A construção do poder popular e as mulheres

No dia-a-dia das lutas aqui no Extremo Sul, somos nós mulheres, que seguramos a maior parte dos B.O.s, trincando  em todas as lutas: no enfrentamento aos despejos, contra a violência do sistema prisional e penal de tantos presos e presas nas periferias, à situação precária da saúde, ao transporte massacrante, na batalha pela abertura de creches, pelo saneamento, pelo asfalto, pelo abastecimento de luz e água, e tantas outras. Mesmo assim, mesmo correndo pelo certo, acabamos obrigadas a enfrentar preconceitos e opressões, até em nossos próprios lares.

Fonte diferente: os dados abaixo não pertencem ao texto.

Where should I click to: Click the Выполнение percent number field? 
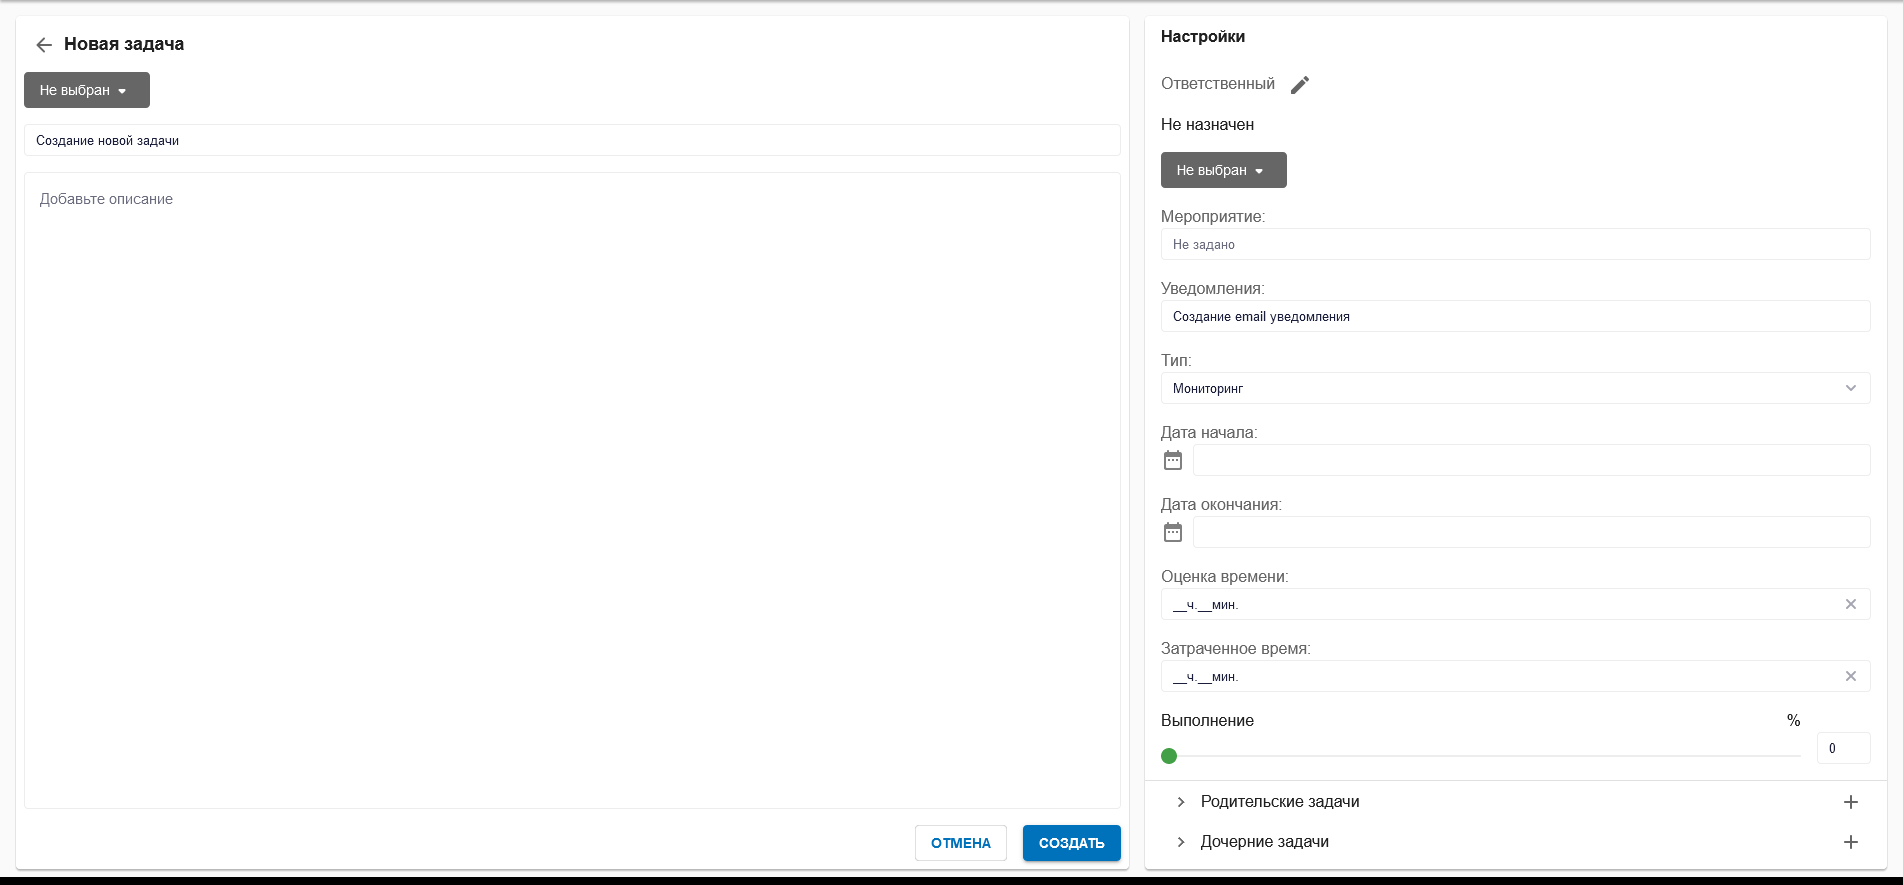(x=1842, y=748)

Um dos pilares dessa ordem social perversa em que vivemos é a opressão das mulheres pelos homens; se ele não for derrubado, toda essa estrutura de dominação continuará em pé.

Saudações a todas as guerreiras que não baixam as cabeças na construção de um verdadeiro poder popular.

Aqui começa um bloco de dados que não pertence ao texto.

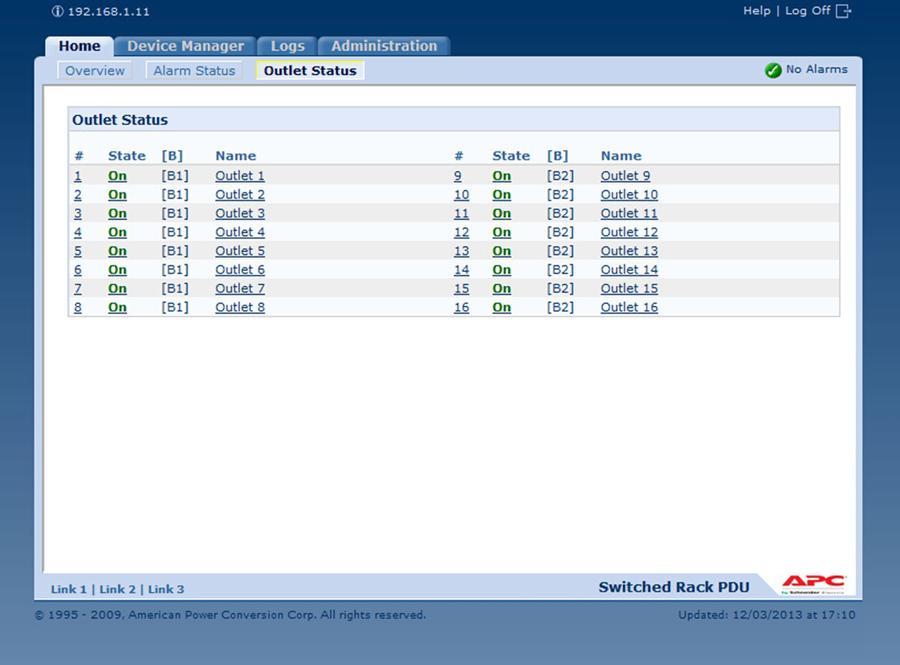Open the Help link
This screenshot has width=900, height=665.
(756, 11)
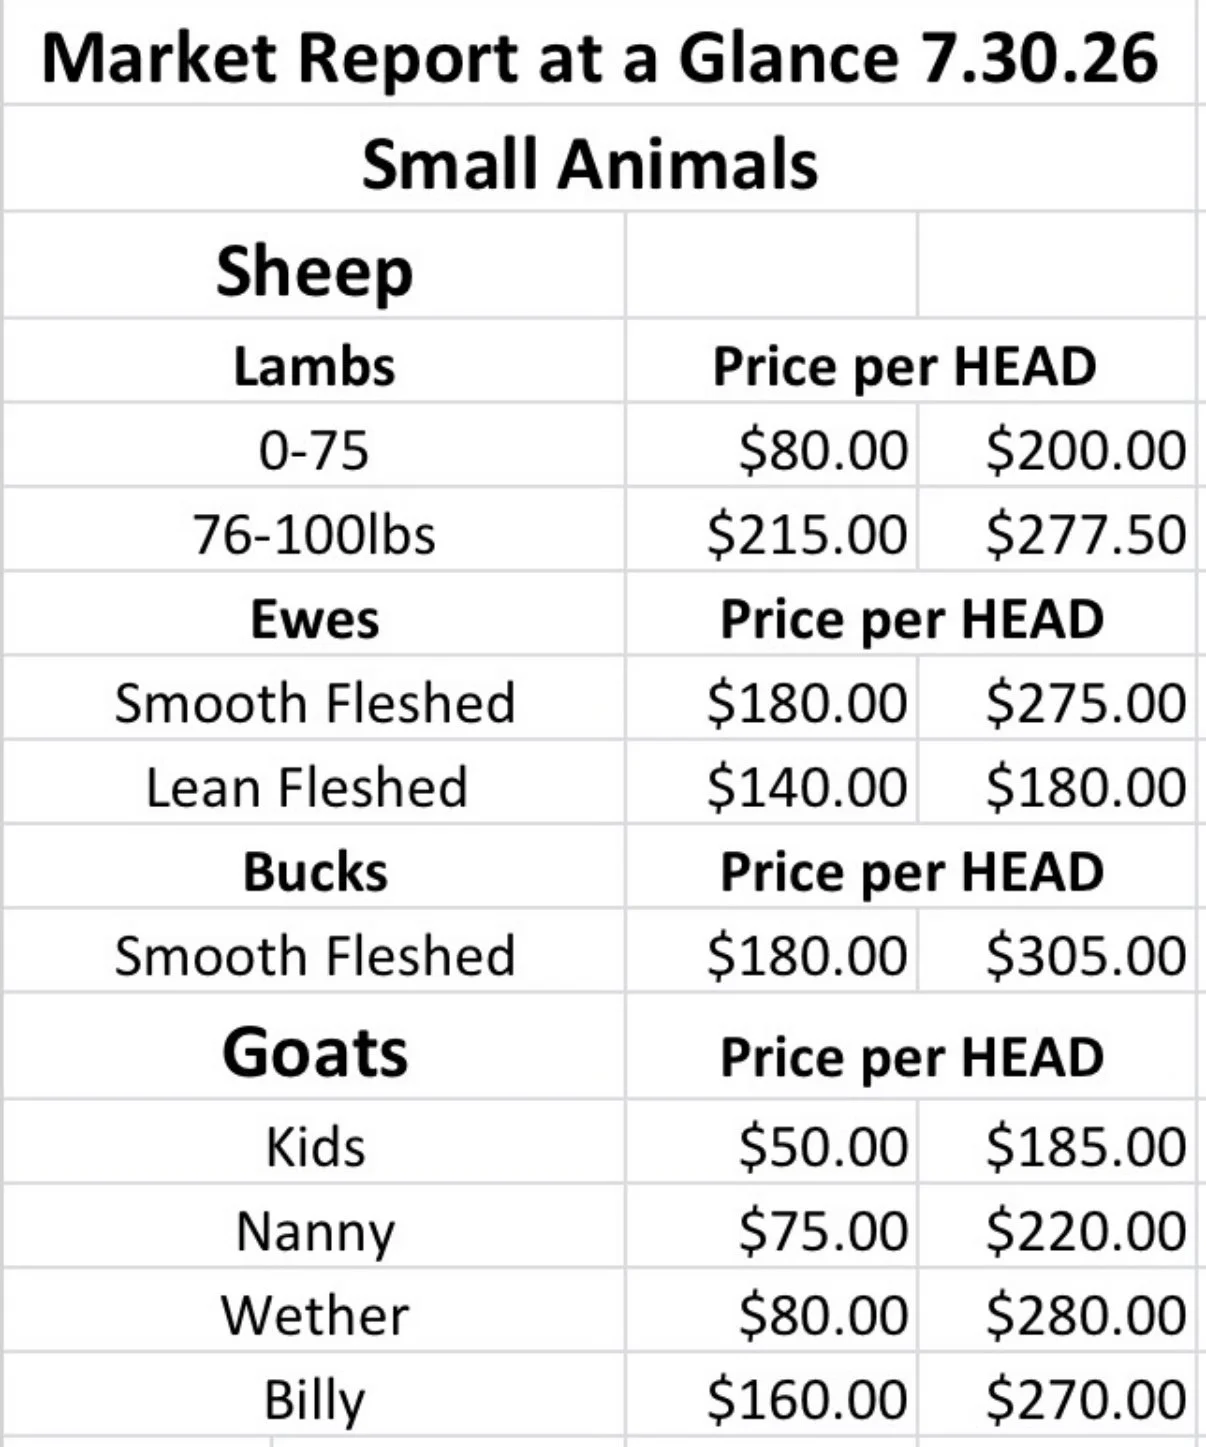Click the Billy label cell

Dia de luta contra a violência sofrida pelas mulheres

Sexo Frágil é o…

As mulheres são grandes guerreiras por estas bandas. Na luta por moradia nas comunidades, na luta por creches e por escolas que não criminalizem a pobreza, que não sejam autoritárias e que não deformem nossos filhos, na guerrilha cultural pelas quebradas, nas cooperativas de catadoras(es), na produção de vídeos que documentam nossa história, e por aí vai. Mas toda essa força ativa de militância é enfraquecida diante da violência que sofremos.

Todas nós já sofremos ou temos uma vizinha ou uma companheira próxima que sofreu ou sofre violência sexual ou doméstica. Sabemos, portanto, o que é sentir-se impotente ao perder a nossa possibilidade de decisão frente ao ato sexual, ou ao ser humilhada com agressões, espancamentos, e ordens. E é ainda pior quando esse tipo de opressão se soma a outras, ligadas à cor da nossa pele, ao fato de sermos pobres, ou homossexuais. Muitas vezes somos desrespeitadas até por assumirmos a posição de militante, e lutar para transformar nossa realidade.  

Não falamos aqui sobre o tal “sexo frágil”, uma idiotice criada para legitimar a opressão, mas sim de como somos fragilizadas pelas várias violências que são feitas contra nós, por sermos mulheres nesse mundo doente. Precisamos sempre encarar isso de frente, ainda mais num momento em que se fortalece uma cultura do esculacho e da mulher-mercadoria, como se fôssemos apenas órgãos sexuais ambulantes, a serviço dos homens.

Mulheres e homens, lutadoras e lutadores, juntos pelo fim da violência contra as mulheres!